In Chicago last year, 38 boys and girls were shot to death, according to the Chicago Tribune, including 11-year-old Takiya Holmes, a Schmid scholar who was shot in the head while sitting in a van with her family. Police charged a 19-year-old gang member with first-degree murder.
"It was a really rough time for our school community, for our scholars, for everyone involved," says Black, Schmid's principal.
To celebrate Takiya's life, Schmid's scholars and teachers released balloons outside the school following her funeral. Garrett was there to honor the memory of a friend he'd met during one of his visits.
"When I heard the news that Takiya Holmes was killed in a shooting, an innocent bystander, that broke my heart," he says. "Her opportunities were endless.
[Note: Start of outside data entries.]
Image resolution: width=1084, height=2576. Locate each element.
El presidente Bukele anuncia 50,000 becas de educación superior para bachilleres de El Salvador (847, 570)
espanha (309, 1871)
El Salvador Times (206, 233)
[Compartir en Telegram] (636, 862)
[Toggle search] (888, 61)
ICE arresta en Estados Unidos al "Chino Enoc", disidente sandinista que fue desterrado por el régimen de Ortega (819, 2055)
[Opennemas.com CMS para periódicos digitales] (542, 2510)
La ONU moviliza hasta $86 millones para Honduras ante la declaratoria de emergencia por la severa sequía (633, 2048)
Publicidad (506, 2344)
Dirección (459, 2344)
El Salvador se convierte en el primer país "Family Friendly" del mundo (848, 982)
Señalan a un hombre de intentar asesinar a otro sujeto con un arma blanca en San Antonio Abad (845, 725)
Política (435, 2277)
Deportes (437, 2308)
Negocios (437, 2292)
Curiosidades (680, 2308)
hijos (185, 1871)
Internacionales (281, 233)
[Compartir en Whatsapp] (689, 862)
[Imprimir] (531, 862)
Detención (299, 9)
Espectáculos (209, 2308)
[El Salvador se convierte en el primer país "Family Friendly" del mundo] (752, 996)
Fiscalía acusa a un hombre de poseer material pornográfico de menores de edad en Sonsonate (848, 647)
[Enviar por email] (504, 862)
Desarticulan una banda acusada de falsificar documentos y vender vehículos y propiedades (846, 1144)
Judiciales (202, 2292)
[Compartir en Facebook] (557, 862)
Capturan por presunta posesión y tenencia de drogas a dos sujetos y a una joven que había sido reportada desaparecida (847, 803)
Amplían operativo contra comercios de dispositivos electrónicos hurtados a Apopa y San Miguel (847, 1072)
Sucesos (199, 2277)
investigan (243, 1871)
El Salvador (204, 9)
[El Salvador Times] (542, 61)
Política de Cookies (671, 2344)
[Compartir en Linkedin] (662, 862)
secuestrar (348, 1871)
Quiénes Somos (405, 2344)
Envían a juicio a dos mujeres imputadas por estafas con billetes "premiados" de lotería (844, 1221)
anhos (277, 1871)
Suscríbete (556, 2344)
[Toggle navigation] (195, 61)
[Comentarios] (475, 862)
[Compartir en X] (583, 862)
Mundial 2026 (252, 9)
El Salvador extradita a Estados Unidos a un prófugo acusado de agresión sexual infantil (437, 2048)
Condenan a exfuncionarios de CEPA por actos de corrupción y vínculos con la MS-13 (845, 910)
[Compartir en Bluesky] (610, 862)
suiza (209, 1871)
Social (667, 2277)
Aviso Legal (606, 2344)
I felt it was my duty to come back to the school and provide comfort to the students and the staff.
"To see a lot of the kids mourning, and some of the reactions of how tough they are, their resilience and their strength that comes from the environment they come from. It was eye-opening for me.
"Our impact from that one encounter that I did have with Takiya Holmes ended up an everlasting impact for me to always remember that tomorrow isn't promised, so take advantage of today."
'They live it'
Principal Black says Schmid is thriving, crediting Nosa and Justin for ensuring that the unlikely connection between Auburn and Schmid endures.
"Our relationship with Auburn is really, truly a connection," she says. "I appreciate Auburn for not being a one-touch organization. Auburn University has committed to these scholars. We are happy to be a part of the Auburn family, and of course, Auburn is always a part of the Schmid family."
O'Grady, the teacher who chose Auburn for her class to study, says she could go on and on about Eguae and Garrett's influence.
"Nosa and Justin do not simply recite the Creed, they live it on a daily basis," she says. "They are an extraordinary example of what it means to be an Auburn graduate. I feel so blessed that Auburn brought them into our lives and I am forever grateful for the impact they have on our scholars."
Eguae credits the legacy of Dr. Martin Luther King Jr. for inspiring him to make a difference.
"It's a constant reminder for me to always live bigger than myself, and I think that's what Martin Luther King stood for, and that's something that I continuously try to live by as I continue to live in this awesome city of Chicago," he says.
"We're all brought together by Auburn and we're all brought together by the love of people. These kids were taught about a school and they loved it. And it brought us all together."